Wg mojego oglądu jest wręcz przeciwnie. Najwięcej sprzeciwu wobec niskich progów zaliczenia i niskich wymagań wobec uczniów zwłaszcza jeźeli chodzi o standardy wychowawcze i nauczania jest właśnie ze strony nauczycieli i masowość ostatniego strajku była wyrazem takiej postawy. Gdy słuchało się wypowiedzi pojedynczych nauczycieli to właśnie ten moment był tam najbardziej wyraźny + tzw. "roszczeniowość" rodziców, która jest niczym innym jak odbiciem tych niskich standardów. Tyle, ze w mediach to nie wybrzmiało. Tam wybrzmiały raczej niezbyt mądre piosenki, ale ich teksty dotyczyły głównie tej sprawy.
Zresztą b. podobnie widzi to prof. Waśko na wspomnianej konwencji PiS powiedział on słowa, że nauczyciele obwinili PiS o to z czym PiS i jego reforma chce zwalczać. I jeśli spojrzy się na program oświatowy PiS z 2015 to tak właśnie jest.
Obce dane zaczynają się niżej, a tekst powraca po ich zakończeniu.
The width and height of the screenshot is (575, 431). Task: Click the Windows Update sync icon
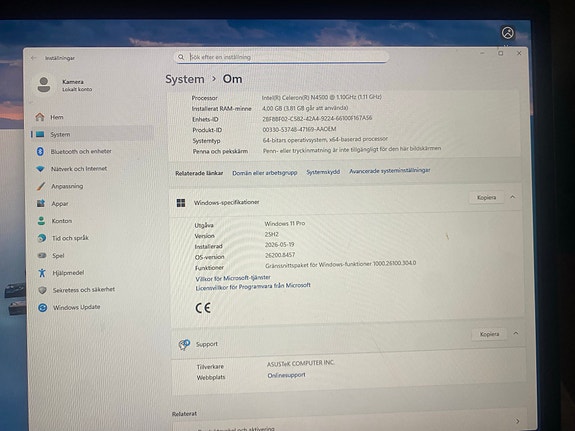pos(43,307)
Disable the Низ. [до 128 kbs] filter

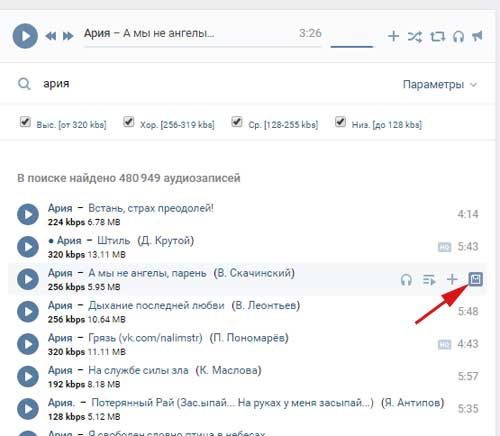pyautogui.click(x=340, y=122)

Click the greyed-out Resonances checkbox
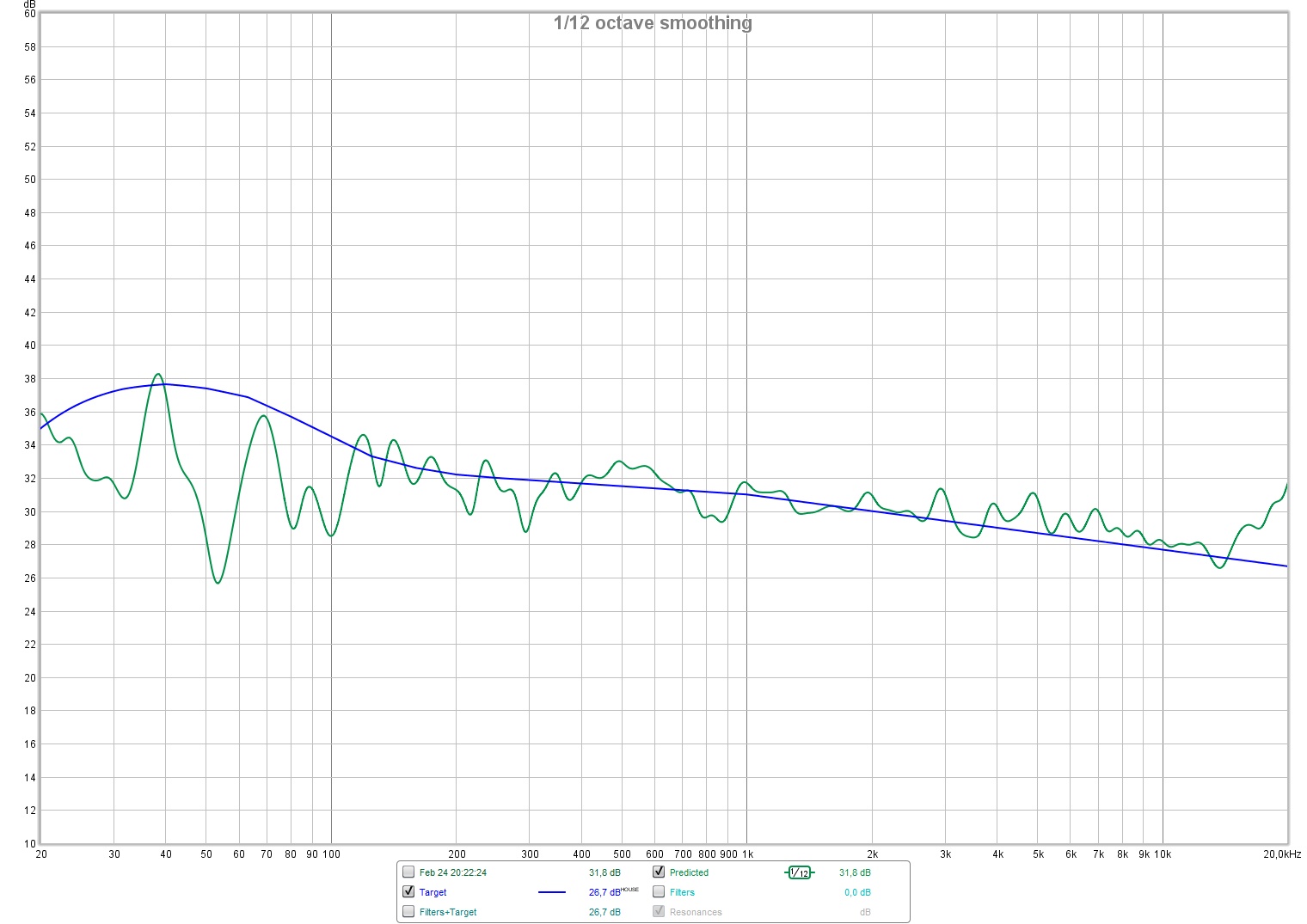pos(659,911)
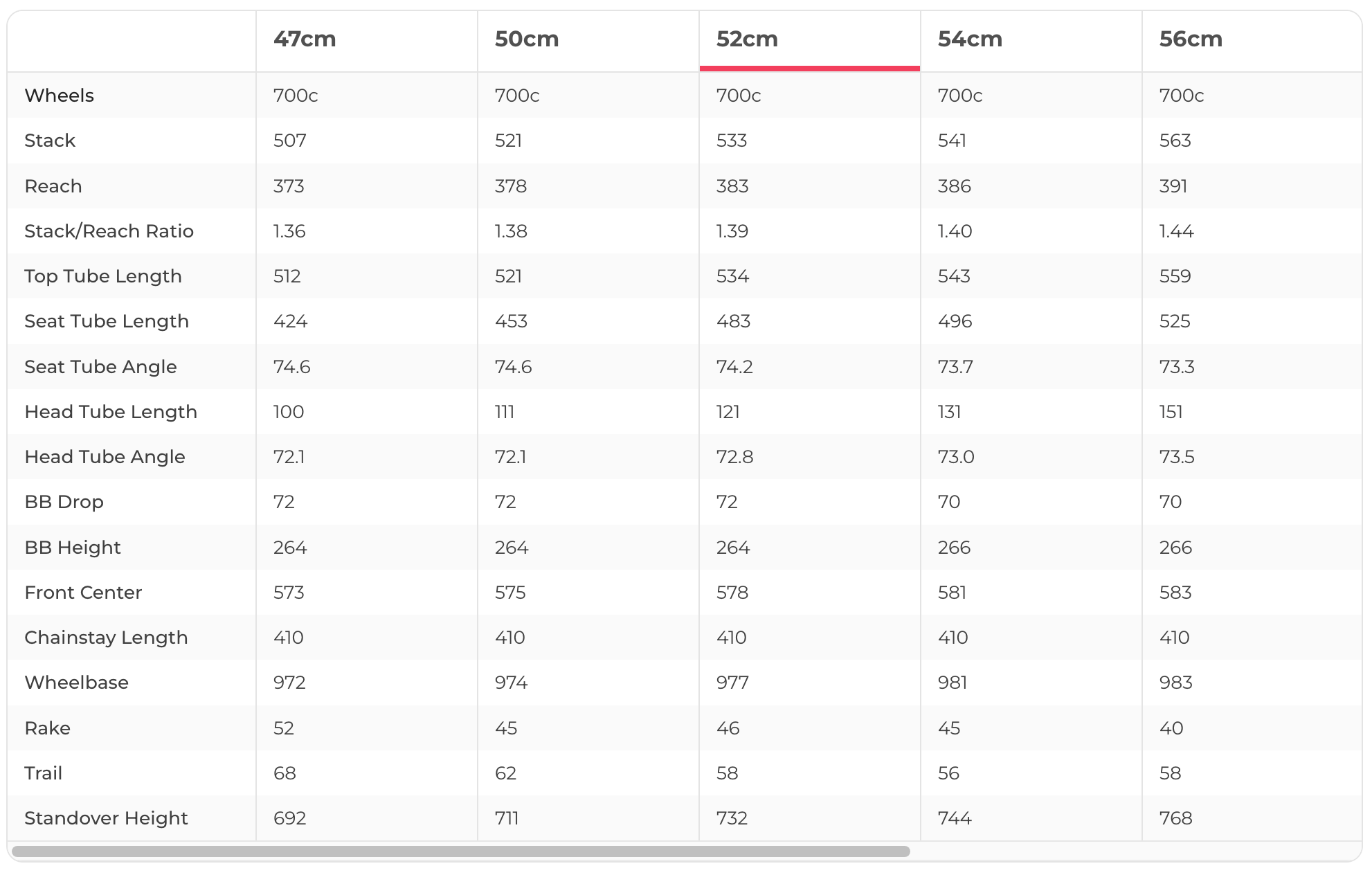This screenshot has width=1372, height=875.
Task: Click the Stack/Reach Ratio row label
Action: (109, 231)
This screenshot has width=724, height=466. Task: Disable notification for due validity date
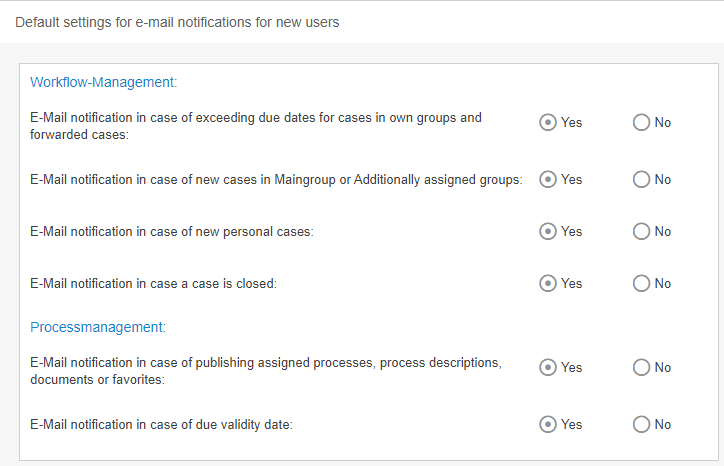[x=642, y=424]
Tyle, że przez 4 lata PiS nawet nie próbował tego programu wdrożyć.
Jeśli zaś chodzi o te niskie standardy typu 30%, tolerancja dla chuliganerii, czasem wprost bandyterki, brak drugoroczności, zdawanie z frekwencją poniżej 50% to przychodzą one do z góry najcześciej wbrew większości nauczycieli. I wszystkie te rzeczy, które zaczęły się przed rządami partii Kaczyńskiego partia ta ciągle podtrzymuje. Dlatego proszę się nie spodziewać zmian na lepsze w szkołach. Ta reforma nic tutaj zasadniczo nie zmienia. Poziom nauczania raczej będzie spadał niż rósł, chyba że dojdzie do zmian zasadniczych. 

Obrazek użytkownika Zunrin

15-07-2019 [16:29] - Zunrin | Link:

Cóż, od jakiegoś czasu wiadomo było, że nadejdzie podwójny rocznik. A co robiły samorządy w oczekiwaniu na niego? W mojej okolicy na ten przykład likwidowały ogólniak i zawodówkę.

Obrazek użytkownika NASZ_HENRY

16-07-2019 [09:54] - NASZ_HENRY | Link:

Dla nieuków dostanie się do wymarzonych szkół to marzenie ściętej głowy ;-)

 

Obrazek użytkownika Imć Waszeć

16-07-2019 [12:05] - Imć Waszeć | Link:

Spokojnie, Sykstuski nowobogackich z ubeckiego naboru na biznes 89' zawsze się dostają tam, gdzie chcą. Nawet gdy są patentowanymi debilami, bo przecież ktoś musi tworzyć miejsca pracy dla reszty ciemniaków ;)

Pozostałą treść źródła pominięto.